Medical groups want changes to CMS Patients Over Paperwork program
The American Medical Group Association and Medical Group Management Association have both weighed in with the Centers for Medicare and Medicaid Services about CMS' proposed rules on reducing regulatory burden – and both want changes.
WHY IT MATTERS
For its part, AMGA offered a list of suggestions CMS should take to cut back on Medicare's regulatory complexity and help free up physicians to deliver better care.
Among them the group asked the agency to reconsider several policies in the Medicare Shared Savings Program, and waive its Appropriate Use Criteria for providers participating in value-based reimbursement models – but said MSSP waivers should be available to providers at all levels of risk, since different sets of rules would hinder more providers from being ready for the transition into risk-bearing model
AMGA also asked CMS to rethink several of its documentation and reporting requirements, especially those that don't improve care delivery or workflow processes.
For instance, "current quality reporting continues to be burdensome, contributing to burnout and added costs for providers," the group argued in its letter to CMS Administrator Seema Verma. "Research has indicated that annually U.S. physician practices in four common specialties spend more than $15.4 billion and, on average, 785 hours per physician to report quality measures.
"Additionally, our own members have reported the cost and burden associated with measure reporting. For example, a 2017 AMGA survey found that for every 100 physicians our members employ, 17 information technology professionals were needed to support them.

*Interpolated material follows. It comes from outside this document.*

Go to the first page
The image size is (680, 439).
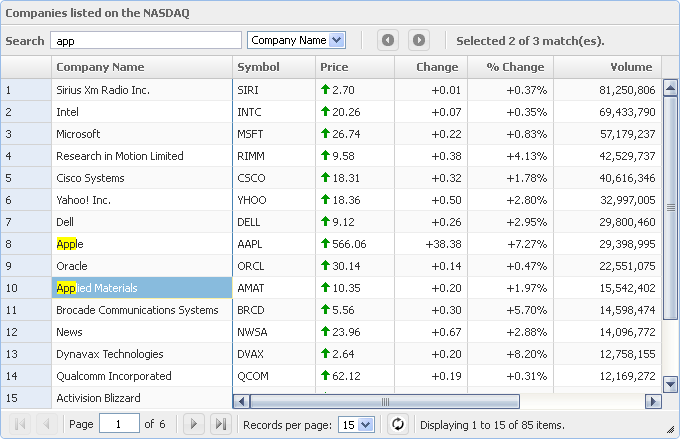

These costs are much better spent on caring for patients, not maintaining an expensive IT infrastructure."
The Medical Group Management Association, meanwhile made the case that, while it's an improvement over the "problematic sustainable growth rate" and an accompanying "hodgepodge of quality reporting programs," Merit-based Incentive Payment System "remains an overly complex program that rewards the quantity of reporting rather than the quality of care provided to patients."
In its letter to CMS, MGMA asked the agency, among other things, to:
- Decrease the number of measures across MIPS.
- Simplify MIPS and reduce redundancies by awarding cross-category credit.
- Provide clear and actionable feedback regarding MIPS performance at least every calendar quarter.
- Refine the low-volume threshold application to group practices.
- Release critical MIPS information prior to the start of the performance period.
- More clearly delineate any changes made mid-year to QPP measure specifications, benchmark files, or other technical documents that may impact current year reporting.
THE LARGER TREND
When the agency unveiled its Patients Over Paperwork initiative, CMS Administrator Seema Verma said too much needless documentation is adversely impacting physicians' ability to do their jobs: "This is a poor use of their time," she said. "We are not leveraging the value of American clinicians."
Since then the stories of physician burnout have continued to proliferate.
CMS issued a request for information this past June, seeking ways to improve the program.
“In step with the Trump Administration’s Cut the Red Tape initiative to reduce overly burdensome regulations across the federal government, Patients over Paperwork has made great inroads in clearing away needlessly complex, outdated, or duplicative requirements that drain clinicians’ time but contribute little to quality of care or patient health," said Verma.
ON THE RECORD
"Our members are treating patients through delivery models that hold them accountable for the cost and quality of the care they provide," said Dr. Jerry Penso, AMGA president and CEO. "These models by design do not contain the same misaligned incentives seen in the fee-for-service environment, and Medicare’s rules and policies need to recognize and account for this difference."
"CMS’s Patients over Paperwork initiative has been in place since 2017 and the results have been modest. In fact, 86% of MGMA members reported an increase in regulatory burden last year," said Anders Gilberg, senior vice president of government Affairs at MGMA. "There is a tremendous amount the administration can do to reduce the regulatory burden on medical practices. CMS has gathered more than enough feedback from the physician community at this point and should focus on implementation over information."